[[ Exercise materials, beginning ]]
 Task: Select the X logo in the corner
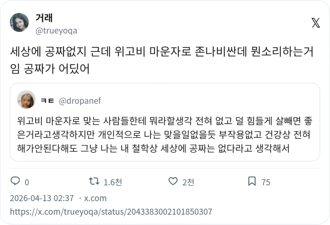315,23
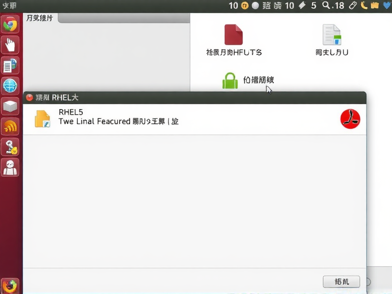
[[ Exercise materials, end ]]
[[ Exercise materials, beginning ]]
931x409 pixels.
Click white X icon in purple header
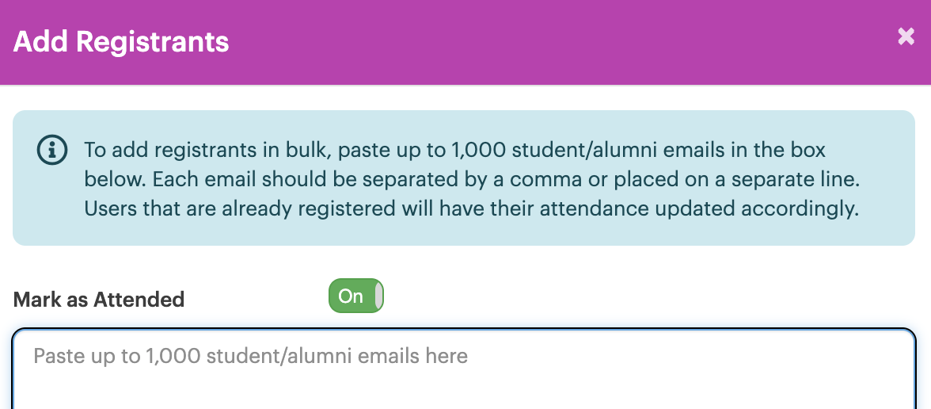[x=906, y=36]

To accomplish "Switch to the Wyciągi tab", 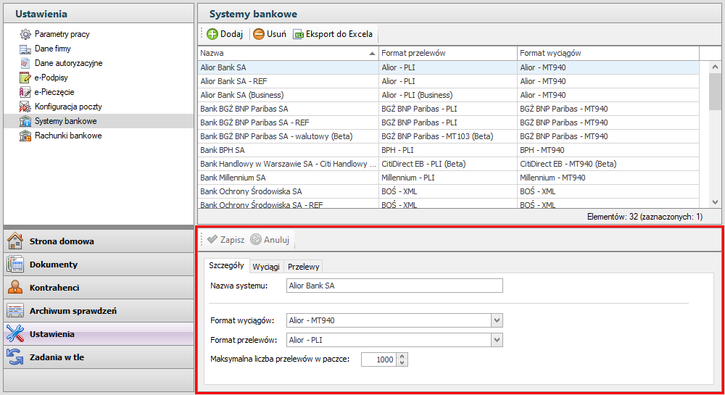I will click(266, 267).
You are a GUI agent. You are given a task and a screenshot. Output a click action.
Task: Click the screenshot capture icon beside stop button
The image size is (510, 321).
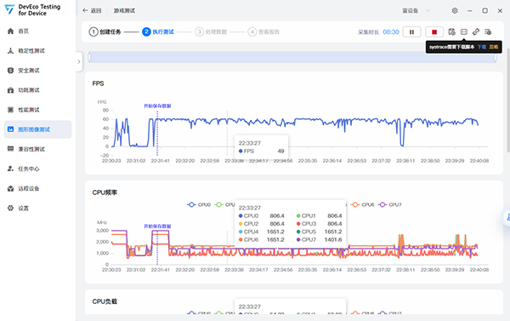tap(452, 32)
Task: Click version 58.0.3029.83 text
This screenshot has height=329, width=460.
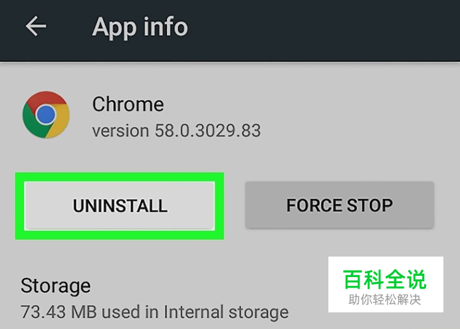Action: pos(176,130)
[[ Exercise materials, end ]]
[[ Exercise materials, beginning ]]
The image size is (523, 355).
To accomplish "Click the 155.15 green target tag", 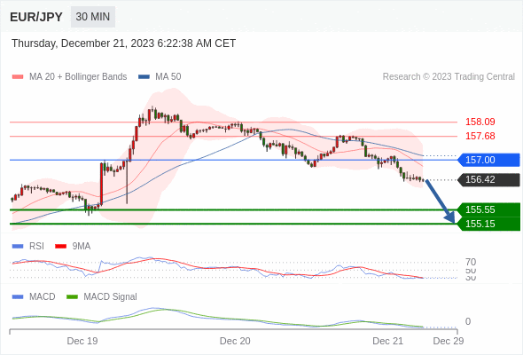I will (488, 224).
[[ Exercise materials, end ]]
Assignment | Although the records hold pictures, the copy must not; give again exactly the lines from the one with "You are a GUI" through the one with "Task: Click version 58.0.3029.83 text".

Output of the exercise |
You are a GUI agent. You are given a task and a screenshot. Output a click action.
Task: Click the screenshot capture icon beside stop button
The image size is (510, 321).
tap(452, 32)
Task: Click version 58.0.3029.83 text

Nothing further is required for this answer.